Start RECORDS PROVIDED

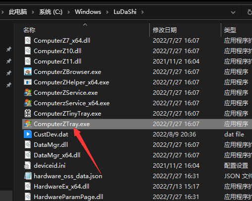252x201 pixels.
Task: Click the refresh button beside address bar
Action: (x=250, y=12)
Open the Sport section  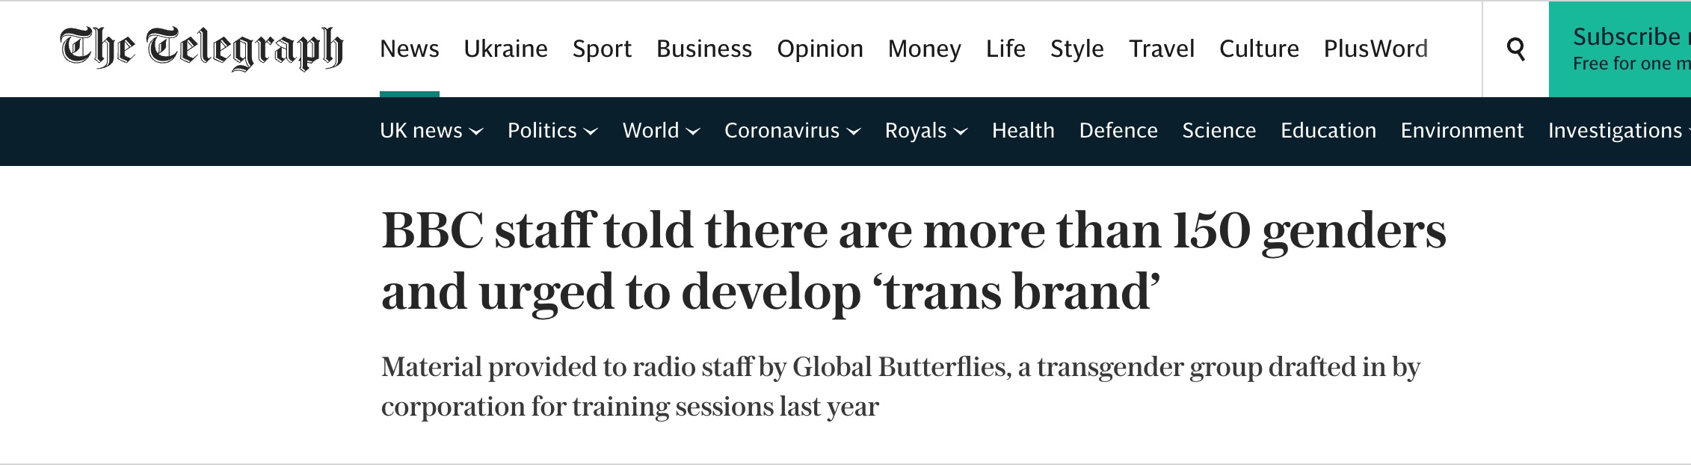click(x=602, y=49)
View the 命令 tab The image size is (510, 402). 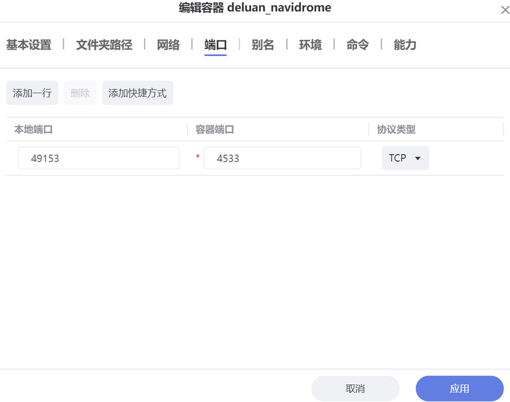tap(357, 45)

End RECORDS PROVIDED
Start RECORDS PROVIDED

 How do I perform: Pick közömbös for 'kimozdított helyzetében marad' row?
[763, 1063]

End RECORDS PROVIDED

→ **WRITTEN REQUEST**:
Find every line in the records above that contains the word "közömbös", and copy each of those lines in full.

→ **RIGHT ANSWER**:
 How do I perform: Pick közömbös for 'kimozdított helyzetében marad' row?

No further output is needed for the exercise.